Friday, March 2, 2012

Crime and Realism in Fiction

Novels are fictional worlds that reflect our own, sometimes quite directly and sometimes quite abstractly. Crime novels usually lean to toward the direct end of the spectrum, to realism, but many of them are actually fairly artificial constructs. Many only loosely follow how real crime investigations play out, and even those that do closely follow real procedures are often clearly artificial constructs. That is, their storyness comes before their realism. Everything has been formatted. Opening hook, conflict, obstacles, rising action, climax, denouement.

Which is normal enough, as this is how the human brain works; it organizes, formats, and finds patterns in things, shaping them so that they can be more easily remembered and understood. But there are stories that attempt to strip some of this storyness away and deepen the realism. And it just so happens that I've read a couple recently, and my reaction to each is a little different.

The Day of the Owl

The Man on the Balcony

The Day of the Owl, by Leonardo Sciascia, is a short Sicilian crime novel, but not of the Americanized "Mafioso" type. It's a spare, lilting novel of a sudden murder in an open square and an investigator's attempt to discover what happened. This, perhaps, doesn't sound so strange, but the book's uniqueness lies in the paths not taken; that is, in the cliches and familiar patterns it avoids. The story floats through odd turns and the conclusion is sudden and strange and goes entirely against the conventions of storyness. And yet, even as I admire this choice, and appreciate the value of its dark oddness, the very fact of its story defiance is both solution and problem. Its defiance of storyness imparts some of the meaning to the story, and yet it is still a story, and this defiance makes it, as a story, somewhat unsatisfying. It is interesting and admirable, and yet distancing in terms of reader fulfillment, leaving me somewhat ambivalent about the novel.

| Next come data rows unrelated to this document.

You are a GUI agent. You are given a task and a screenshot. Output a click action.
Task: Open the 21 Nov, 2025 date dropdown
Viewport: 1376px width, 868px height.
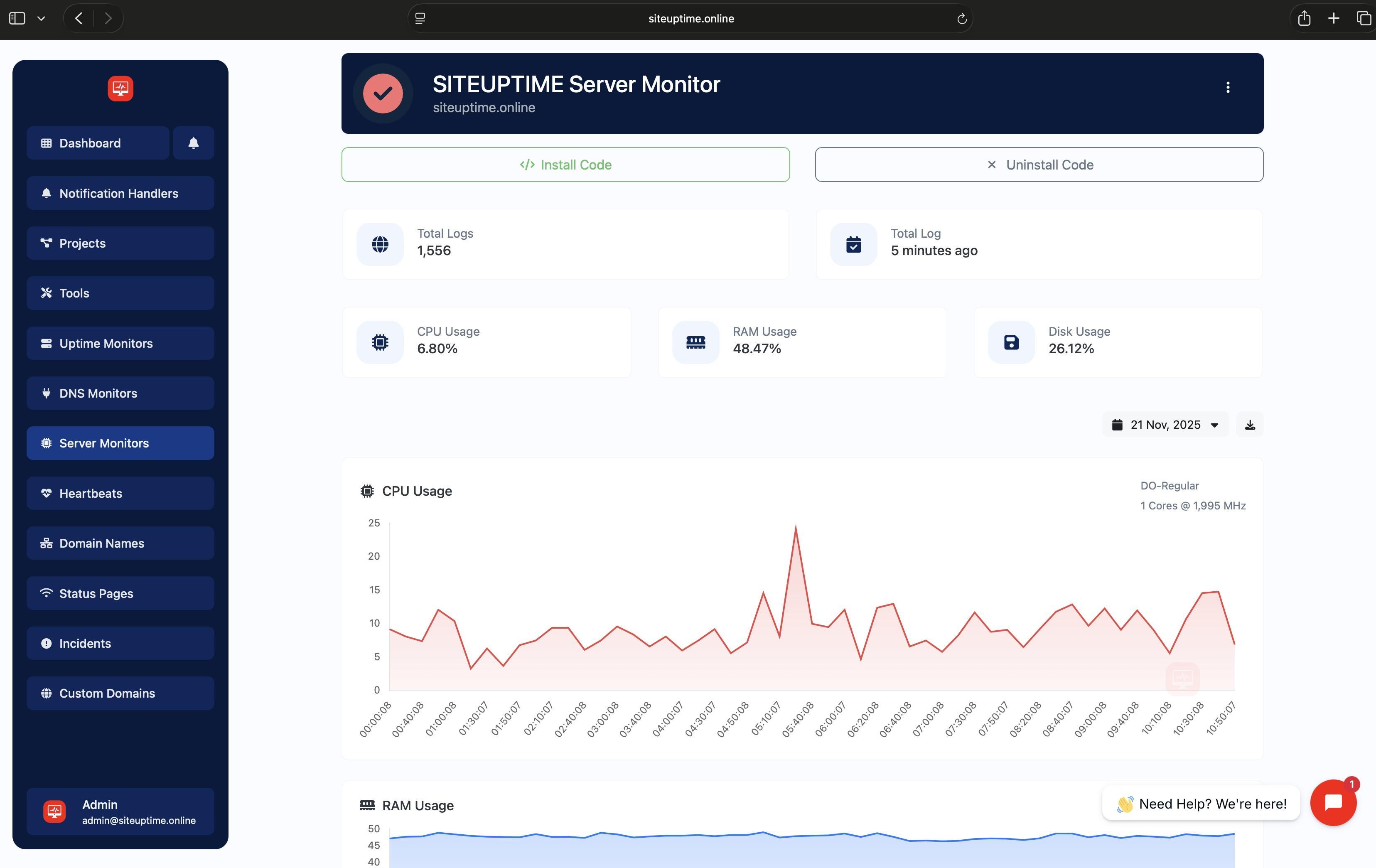1165,425
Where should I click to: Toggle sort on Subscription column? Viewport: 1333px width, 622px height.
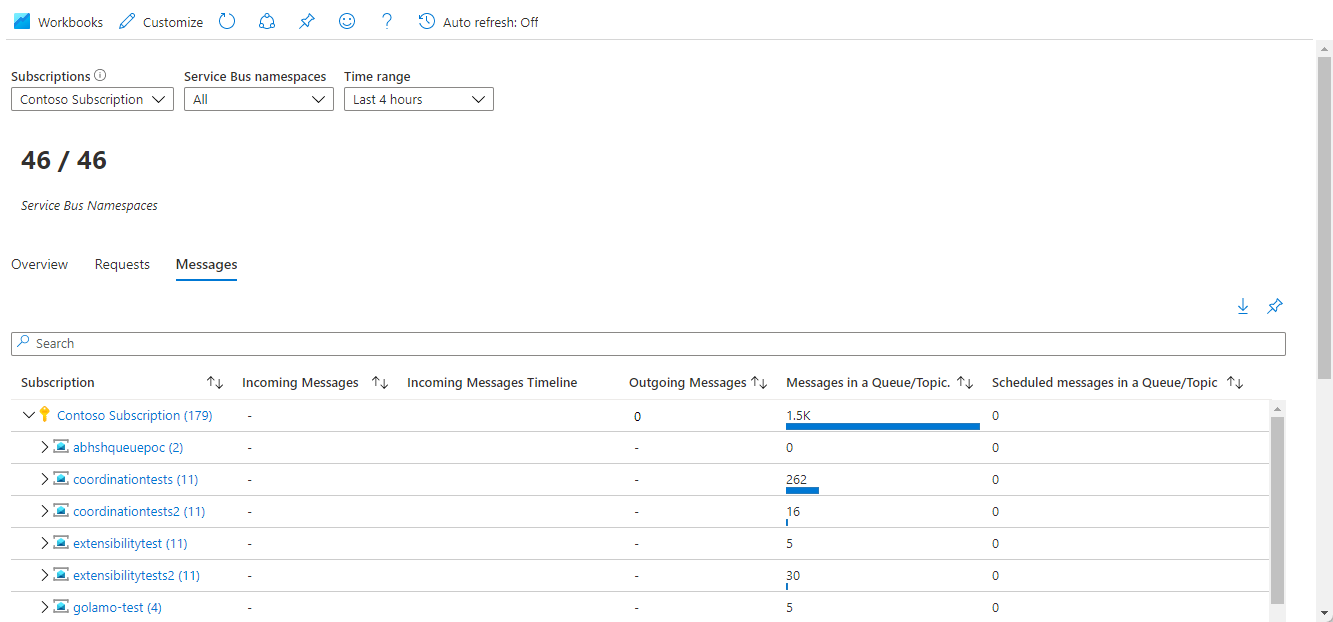[x=215, y=383]
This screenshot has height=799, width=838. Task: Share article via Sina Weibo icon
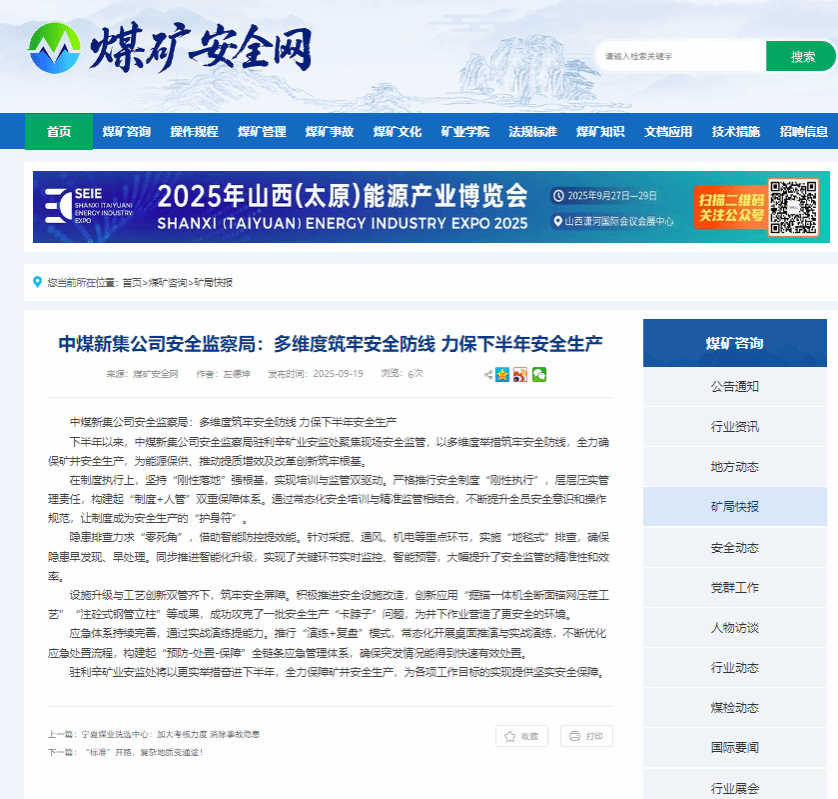tap(520, 374)
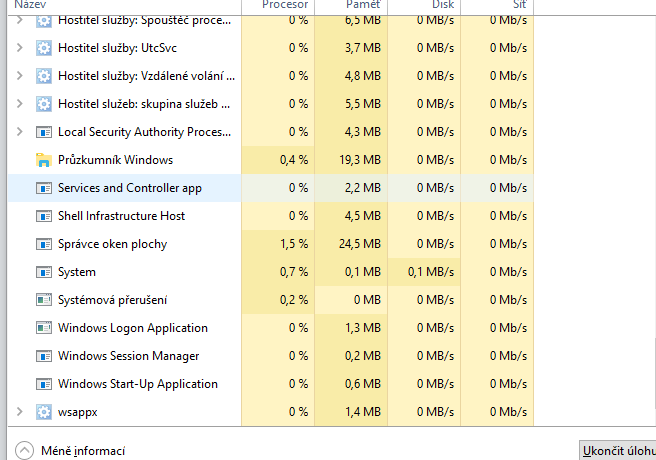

The Man on the Balcony, by the husband and wife team of Sjowall and Wahloo, also looks a little askew at storyness and at crime story conventions, but somehow they find a unity between story and not-story. Their novels are a sort of brilliant conundrum to me: how do they write novels that are as much about the periods of wiating within an investigation as about the investigation itself, and yet still maintain pace? How do these insterstitial moments actually increase the pace and tension? A man is seen standing on a balcony and is reported to the police, for no apparent reason. And small girls are being murdered. Could there, somehow, be a connection? This book, too, ends oddly, declining to follow convention, and yet somehow it's satisfying, it fits within the flow and pattern of the novel itself, part of both the story and the not-story.

This, I guess, is one of the tight ropes that crime writers must walk: what is realism? or what, at least, is realism in the fictional world they've created?


Alex J. Cavanaugh said...

Crime novels - thrillers and mysteries - probably require the most realism of any genre and it's difficult to do it successfully.

Steve Abernathy said...

I've never liked police procedurals as much as straight crime novels. A book narrated by a criminal is infinitely more interesting than one by a cop, for all the factual reasons you point out.

But I dig "Hi and Low" and think it's Kurosawa's best movie.

Bryan Russell said...

@ Alex

It is, it is...

Bryan Russell said...

@ Steve

I think that's one of the reasons why I like Sjowall and Wahloo's procedurals - they're so much less plastic than the typical versions. They're not about some two-dimensional sleuth who uses his super-smarts to outwit and catch a criminal. They're sort of character (and societal) dramas that happen to be about people who solve crimes for their day job.

D.G. Hudson said...

Interesting observations, Bryan, and since I'm writing a crime/suspense story, I like to listen to what's being said about the genre.

I'm trying to focus on the story first, in draft stage. I haven't been worrying about following formula genre writing.

That said, if you were ambivalent about these books after you read them, perhaps their method of delivery didn't work??

Bryan Russell said...

@ DG Hudson

I was only ambivalent about one of them; Sjowall and and Wahloo make it work, somehow meshing realism within the story structure.

And even though I'm somewhat ambivalent about The Day of the Owl, it's worth a read.

Marsha Sigman said...

Were you not entertained? Were you not entertained??? I actually think I'm quoting Russell Crow from The Gladiator...

Crime novels are extremely hard to write without becoming predictable. Their creators have my undying admiration.

Matthew MacNish said...

It sounds like quite a fine line, that difference between satisfying and not quite.